| Summary | National Percentile | Rank vs Metro |
|---|---|---|
| Housing | 76th | Best |
| Demographics | 38th | Poor |
| Amenities | 80th | Best |
Multifamily Valuation
| Property Details | |
|---|---|
| Address | 5455 MacDonald Ave, Key West, FL, 33040, US |
| Region / Metro | Key West |
| Year of Construction | 2013 |
| Units | 48 |
| Transaction Date | 2012-12-18 |
| Transaction Price | $1,000,000 |
| Buyer | BANYAN GROVE RESIDENCES LTD |
| Seller | BANYAN GROVE DEVELOPMENT CORPORATION |
5455 MacDonald Ave, Key West FL Multifamily Investment
According to WDSuite’s CRE market data, the surrounding neighborhood’s occupancy ranks in the top quartile among 27 Key West neighborhoods, indicating durable renter demand in a high-cost ownership market.
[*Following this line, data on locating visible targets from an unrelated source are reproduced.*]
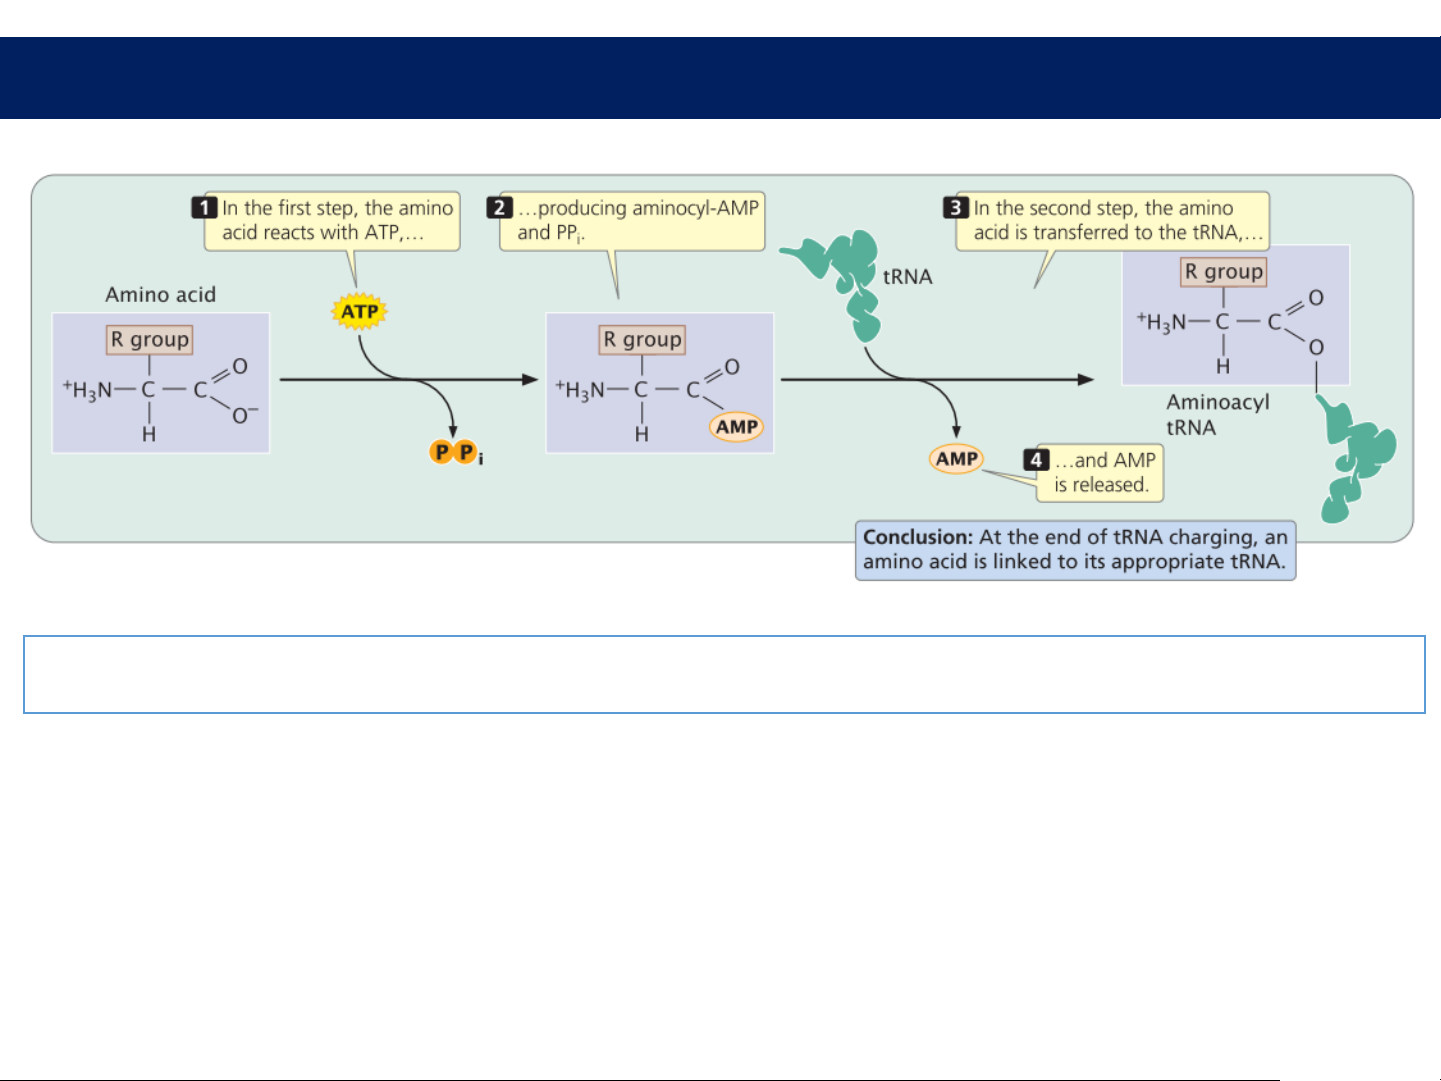Click the 'Amino acid' label
Viewport: 1441px width, 1081px height.
(161, 295)
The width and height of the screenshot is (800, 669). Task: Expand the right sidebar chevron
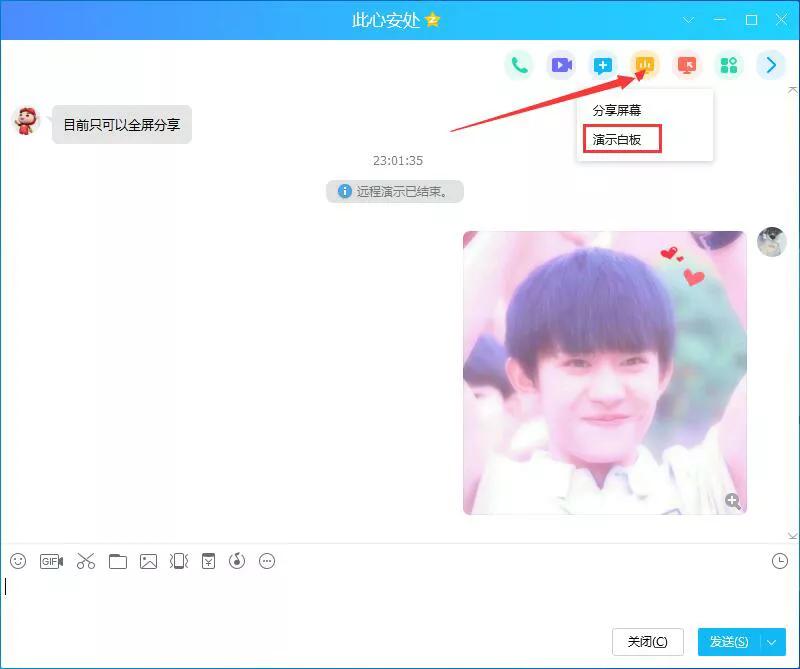point(770,65)
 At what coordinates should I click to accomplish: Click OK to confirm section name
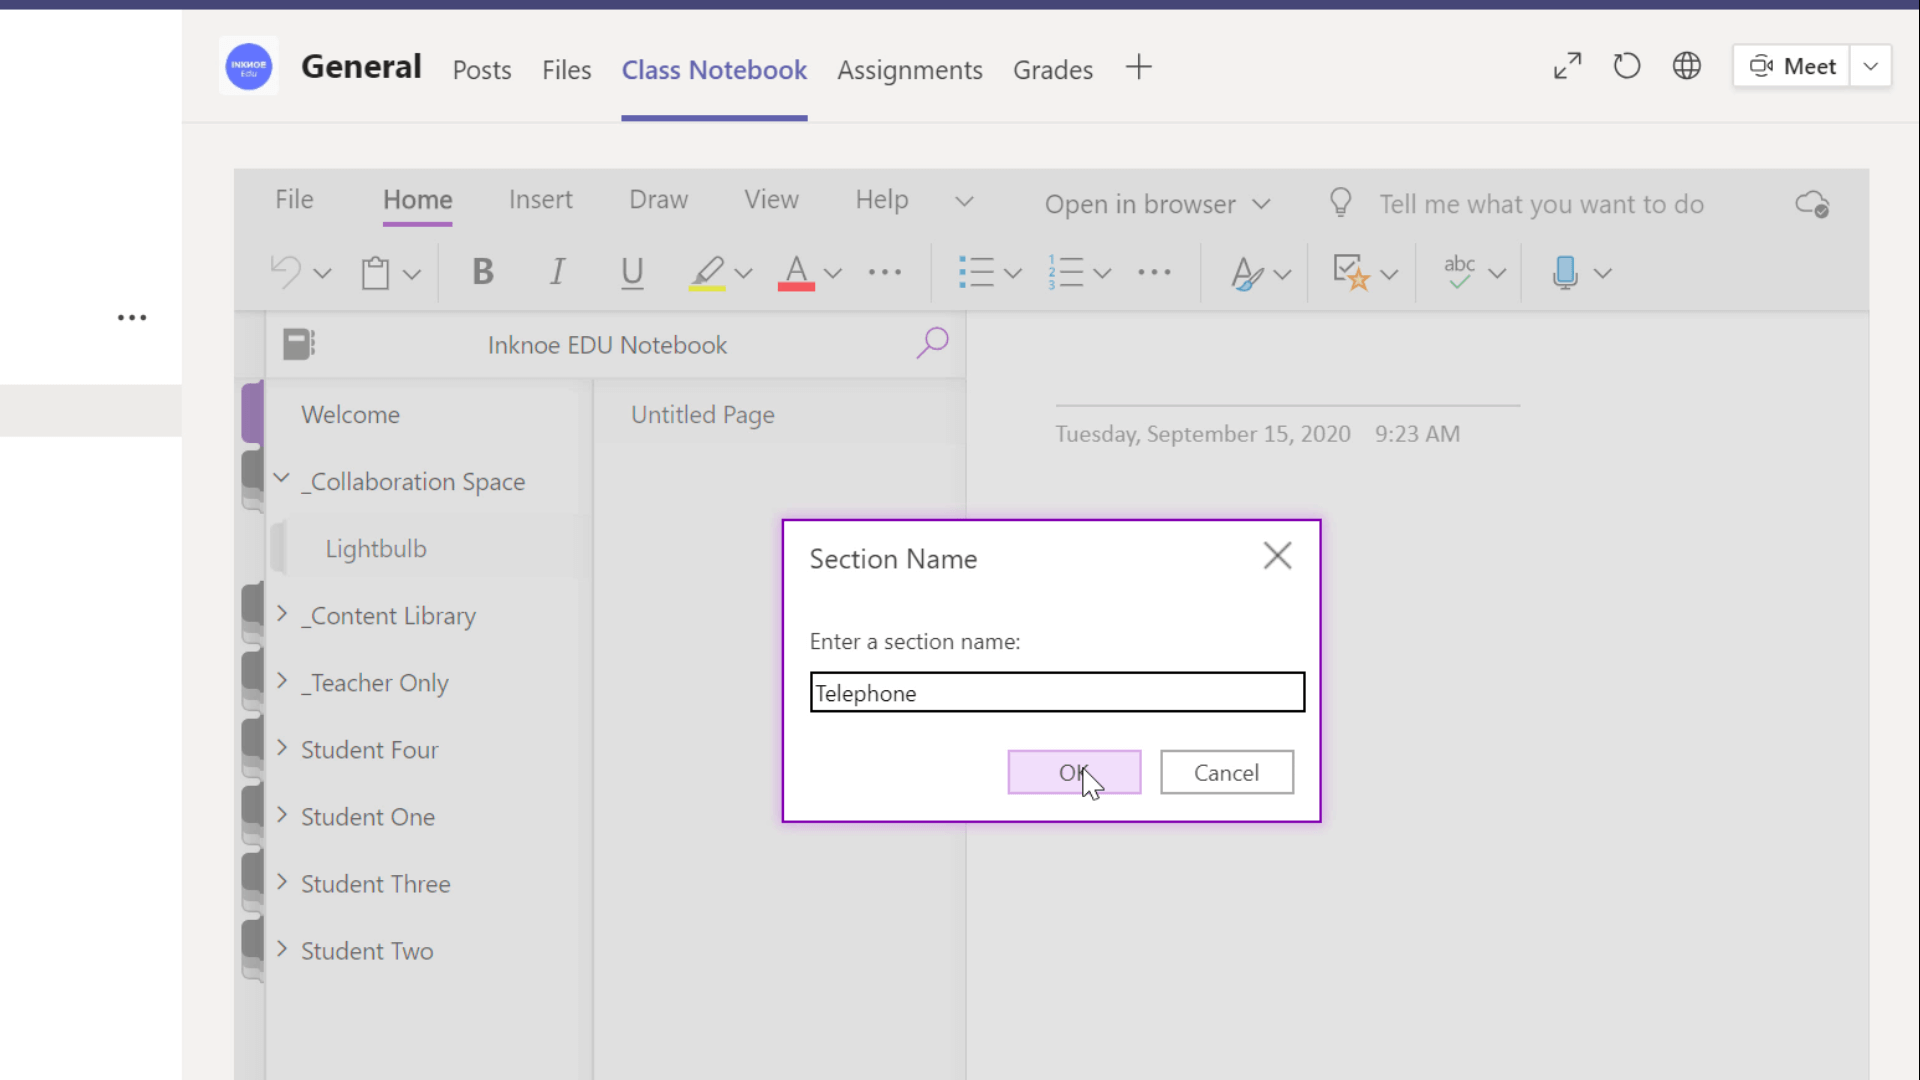pos(1075,773)
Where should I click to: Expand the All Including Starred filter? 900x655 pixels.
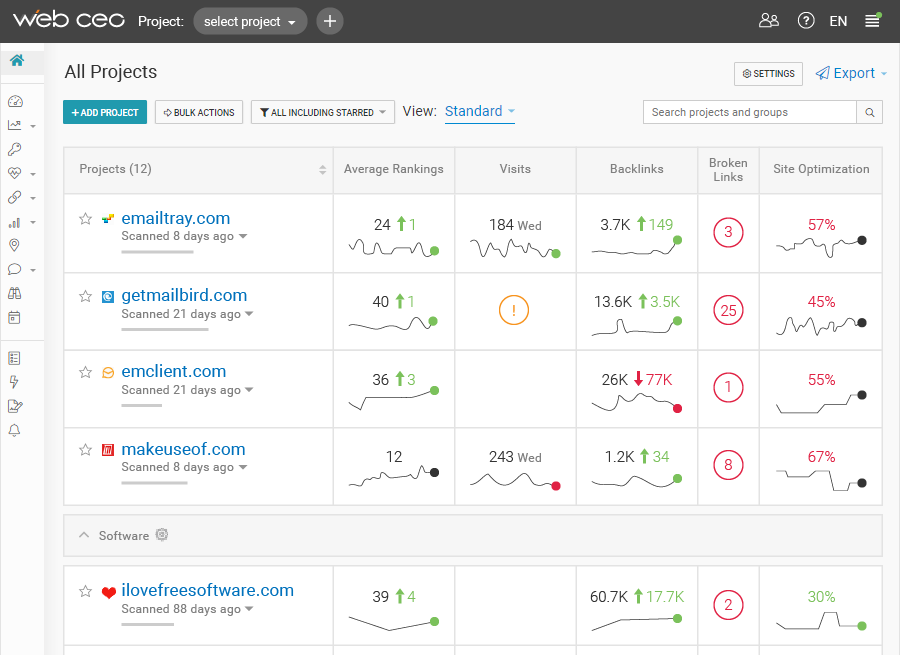point(322,113)
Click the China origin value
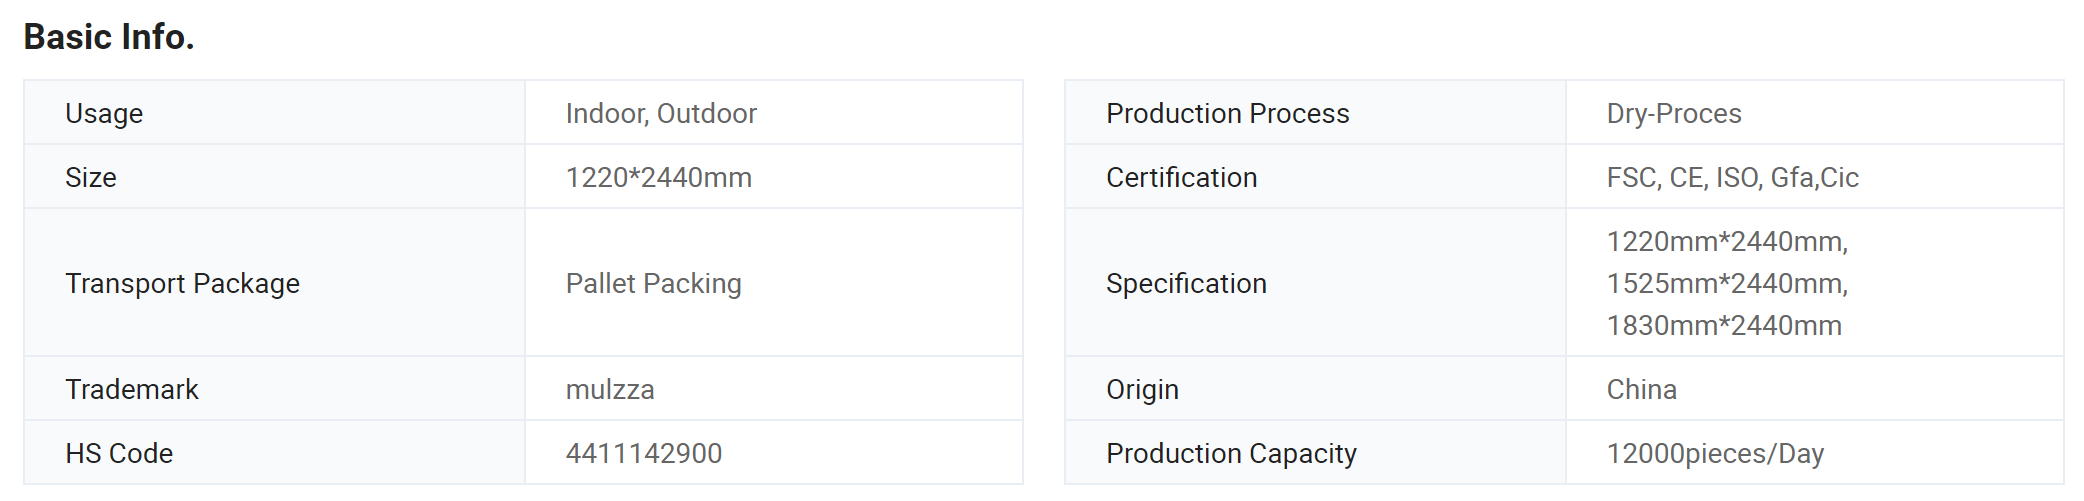 (1642, 389)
The property’s 2013 vintage positions it competitively against a neighborhood housing stock that is older on average (1976), offering newer systems and finishes that can support leasing velocity and reduce near-term capital exposure while allowing for selective modernization as needed.
Location fundamentals skew favorable for renters: grocery access and parks both rank 2nd–3rd out of 27 Key West neighborhoods, placing amenities in the top quartile locally and near the 97th–99th percentile nationally. Restaurant density is likewise strong (ranked 3 of 27; 99th percentile nationally), which supports livability and lease retention for workforce and service-oriented households.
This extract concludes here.